How to nail the perfect squat, according to a PT

Photo credit: jacoblund - Getty Images
Photo credit: jacoblund - Getty Images

From Cosmopolitan

Squats are the holy grail of exercises for building a butt and strengthening the core. We all know roughly how to do one - it's basically crouching down and back up again - but because we can't all afford our own PT, we quizzed one trainer on exactly how to nail the perfect form.

You'll be pleased to know that according to Reid Stafford, a personal trainer at Ultimate Performance, "there is no single perfect way to perform the exercise". There's only a perfect way to perform a squat that works for you and your body. But follow his guide and you know you'll be on the right track.

How deep should you squat?

"The squat is a multi-joint exercise that involves moving at the hip, knee and ankle," explains Reid. "When looking at how deep to squat, what you need to look for is the depth at which the hip/bum appears to tuck under the very bottom of the spine."

Photo credit: Getty Images
Photo credit: Getty Images

You might think the lower you can go the better, but the expert reminds us that "exceeding this point by squatting further will not benefit your glute or quad strength". If you go lower than your optimum squatting depth, the movement ends up coming from flexion of the spine, which is something Reid advises you want to avoid.

"Ensure that you decelerate slowly on the way down (no dropping) and always pause at the bottom position (no bouncing) to maintain tension in the glutes and quads," the trainer adds.

How wide should you plant your feet?

"Most people will need to set their feet just outside shoulder width," notes Reid. "If you go too narrow or too wide, you will feel a pinching or blocking feeling at a certain point on the way down. This is where the femur is being blocked by the pelvis from any more movement, meaning that no more range is available."

The trainer explains that if you try to squat past this point, you'll find that the spine will start to round as you try to squat further down, which isn't what you want.

How wide you set your feet will be a personal to you, because it's based on the width of your shoulders. "The easiest way to see is to try squatting with an unloaded barbell and try different widths and see which one feels the best and allows you the most depth," suggests Reid.

Photo credit: Getty Images
Photo credit: Getty Images

What if your knees drop in?

If your knees drop when you squat, there are two things a trainer would suggest. "The first is to adopt a slightly narrower stance so that your shin, knee and upper thigh all line up in the same direction," suggests the expert, adding: "Use the mirrors to look for this when you squat down.

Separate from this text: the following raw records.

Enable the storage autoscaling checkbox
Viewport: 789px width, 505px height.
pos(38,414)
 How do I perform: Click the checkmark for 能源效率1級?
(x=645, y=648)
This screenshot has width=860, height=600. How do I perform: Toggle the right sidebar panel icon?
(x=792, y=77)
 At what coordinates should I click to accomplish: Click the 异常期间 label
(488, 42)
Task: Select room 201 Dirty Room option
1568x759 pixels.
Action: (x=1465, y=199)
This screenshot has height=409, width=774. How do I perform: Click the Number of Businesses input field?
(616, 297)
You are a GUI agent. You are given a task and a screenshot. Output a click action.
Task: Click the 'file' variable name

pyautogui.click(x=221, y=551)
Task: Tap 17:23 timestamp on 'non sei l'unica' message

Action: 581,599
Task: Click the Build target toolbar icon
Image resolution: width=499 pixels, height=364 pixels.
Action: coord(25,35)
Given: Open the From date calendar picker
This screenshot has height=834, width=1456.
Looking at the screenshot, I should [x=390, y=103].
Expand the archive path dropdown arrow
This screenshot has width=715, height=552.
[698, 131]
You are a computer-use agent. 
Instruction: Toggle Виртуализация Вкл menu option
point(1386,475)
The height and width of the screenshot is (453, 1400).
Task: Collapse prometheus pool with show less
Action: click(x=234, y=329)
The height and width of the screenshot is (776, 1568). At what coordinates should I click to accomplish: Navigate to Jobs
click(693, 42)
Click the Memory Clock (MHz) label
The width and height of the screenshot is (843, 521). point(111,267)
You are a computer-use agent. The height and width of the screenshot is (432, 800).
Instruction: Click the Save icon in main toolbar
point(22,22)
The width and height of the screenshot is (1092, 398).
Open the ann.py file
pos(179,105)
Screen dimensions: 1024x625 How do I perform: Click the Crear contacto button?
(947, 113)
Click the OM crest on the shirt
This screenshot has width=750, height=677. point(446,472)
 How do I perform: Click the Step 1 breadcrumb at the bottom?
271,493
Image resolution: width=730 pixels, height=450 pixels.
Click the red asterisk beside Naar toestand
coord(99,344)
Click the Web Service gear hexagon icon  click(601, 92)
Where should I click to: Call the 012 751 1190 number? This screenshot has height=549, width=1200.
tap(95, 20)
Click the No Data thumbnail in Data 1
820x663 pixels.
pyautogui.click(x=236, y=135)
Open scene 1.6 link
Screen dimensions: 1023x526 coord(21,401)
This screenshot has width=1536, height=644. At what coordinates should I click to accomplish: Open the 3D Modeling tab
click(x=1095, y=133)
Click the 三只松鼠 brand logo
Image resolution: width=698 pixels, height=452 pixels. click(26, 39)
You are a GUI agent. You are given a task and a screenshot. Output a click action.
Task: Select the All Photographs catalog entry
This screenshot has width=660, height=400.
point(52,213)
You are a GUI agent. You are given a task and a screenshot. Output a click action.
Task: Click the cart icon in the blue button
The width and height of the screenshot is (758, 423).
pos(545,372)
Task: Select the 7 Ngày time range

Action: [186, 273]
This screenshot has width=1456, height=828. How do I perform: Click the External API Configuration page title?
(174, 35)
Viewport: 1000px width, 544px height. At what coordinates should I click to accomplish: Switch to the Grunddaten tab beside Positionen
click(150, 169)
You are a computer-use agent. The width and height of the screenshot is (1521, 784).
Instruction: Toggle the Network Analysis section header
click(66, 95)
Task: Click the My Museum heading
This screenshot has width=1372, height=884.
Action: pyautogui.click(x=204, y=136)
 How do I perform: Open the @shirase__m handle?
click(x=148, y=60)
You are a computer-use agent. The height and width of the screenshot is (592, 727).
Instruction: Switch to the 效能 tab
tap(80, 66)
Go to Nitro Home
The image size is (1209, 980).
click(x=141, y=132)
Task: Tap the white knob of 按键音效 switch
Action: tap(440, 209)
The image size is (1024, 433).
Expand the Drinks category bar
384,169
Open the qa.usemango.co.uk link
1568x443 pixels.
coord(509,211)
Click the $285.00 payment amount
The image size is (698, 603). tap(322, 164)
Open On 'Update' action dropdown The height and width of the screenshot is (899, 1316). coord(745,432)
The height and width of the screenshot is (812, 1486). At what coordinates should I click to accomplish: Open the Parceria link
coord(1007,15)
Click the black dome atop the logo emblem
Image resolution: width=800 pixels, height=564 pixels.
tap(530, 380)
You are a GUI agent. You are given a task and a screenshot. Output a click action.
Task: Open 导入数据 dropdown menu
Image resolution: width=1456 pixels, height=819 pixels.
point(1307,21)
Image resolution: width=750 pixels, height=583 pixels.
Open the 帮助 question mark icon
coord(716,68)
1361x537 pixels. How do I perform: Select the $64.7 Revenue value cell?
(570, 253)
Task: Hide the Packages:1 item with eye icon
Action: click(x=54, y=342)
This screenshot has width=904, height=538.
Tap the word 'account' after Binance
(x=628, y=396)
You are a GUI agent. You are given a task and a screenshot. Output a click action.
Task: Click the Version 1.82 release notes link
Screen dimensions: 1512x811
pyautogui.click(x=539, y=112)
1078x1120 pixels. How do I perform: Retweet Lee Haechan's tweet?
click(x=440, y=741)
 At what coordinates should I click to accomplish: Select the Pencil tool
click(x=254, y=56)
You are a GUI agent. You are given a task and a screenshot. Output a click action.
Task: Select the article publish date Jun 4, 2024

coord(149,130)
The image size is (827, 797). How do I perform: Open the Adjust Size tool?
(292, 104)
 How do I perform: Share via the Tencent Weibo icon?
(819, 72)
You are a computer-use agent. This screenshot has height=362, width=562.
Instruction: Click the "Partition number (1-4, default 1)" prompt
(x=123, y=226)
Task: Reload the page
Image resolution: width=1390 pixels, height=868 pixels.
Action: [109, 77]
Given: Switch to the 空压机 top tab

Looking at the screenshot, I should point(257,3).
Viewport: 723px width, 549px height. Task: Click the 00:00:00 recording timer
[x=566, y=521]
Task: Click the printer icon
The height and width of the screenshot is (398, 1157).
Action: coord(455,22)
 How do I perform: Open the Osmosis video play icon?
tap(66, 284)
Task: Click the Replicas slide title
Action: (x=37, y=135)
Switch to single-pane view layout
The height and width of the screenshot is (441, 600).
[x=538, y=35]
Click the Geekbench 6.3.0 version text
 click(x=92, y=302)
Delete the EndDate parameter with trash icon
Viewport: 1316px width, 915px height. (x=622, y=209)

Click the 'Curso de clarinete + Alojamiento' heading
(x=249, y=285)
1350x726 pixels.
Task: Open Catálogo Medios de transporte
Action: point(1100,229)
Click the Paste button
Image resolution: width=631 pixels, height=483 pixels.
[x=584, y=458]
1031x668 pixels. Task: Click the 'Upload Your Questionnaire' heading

"Another issue may be weak inner thigh muscles. As you squat down, those inner thigh muscles are undergoing a loaded stretch. If they are weak, they will not want to lengthen any further than their strength allows. By dropping the knees in, the body is acting to protect this muscle from being over-lengthened and potential injury. Try using the Inner Thigh Adductor machine as an assistance exercise to improve squatting strength," advises Reid.

Should your back hurt when you squat?

In short: it's not ideal, but it's not uncommon. "If you have a weak core and are unable to brace efficiently, you will often find that the spine begins to round, resulting in back pain or feelings of severe discomfort," explains Reid. That's because squatting requires strength in the upper body and core to hold your body weight.

But there's something that could help (aside from building a stronger core, of course). "Learning how to take large, deep breaths in through the diaphragm and focusing on expanding the ribcage will help," Reid advises. "Also, ensure that you grip and pull down on the barbell to ensure that all of the upper back muscles help create a strong brace."

Photo credit: Getty Images
Photo credit: Getty Images

What footwear should you use for squatting?

"When squatting, you are deliberately trying to push down hard into the floor, so you want to ensure you're wearing hard-soled, rigid shoes that have very little cushion or spring," says Reid, explaining that "this allows you to create more power, but also keeps the ankle more stable. The more stable your footing, the more power you can create and the harder you can work."

"This is why I recommend to everybody not to squat in running shoes – they offer little support and are primarily designed to absorb and redistribute the landing forces in running. If you don't have any hard-soled shoes, going barefoot is the next best option," the trainer adds.


1. Take hold of the bar with an overhand, evenly spaced grip. Ensure you grip the bar firmly.

2. Step underneath the bar.

3. Position your feet under the bar, stand up and take 1-2 steps back

4. When in position, take a large, slow deep breath in and pull down on the bar (you should see your chest and ribcage expand and rise).

5. Start the movement by bending at the knee and at the hip simultaneously.

6. Squat slowly, decelerating (not dropping) until you have reached the bottom position. This is the point you cannot lower your hips any further without your heels lifting off the floor and/or your lower back rounding.

7. Pause for a moment in the bottom position, keeping tension in your legs. Do not bounce.

8. Drive hard into floor through the centre of your feet and push up until you reach the top.

9. Keep your head down slightly (think 'chin tucked in') and keep your eyes looking forward at all times.

10. Repeat for the desired number of reps. On the last rep, make sure to walk the bar back into the rack safely.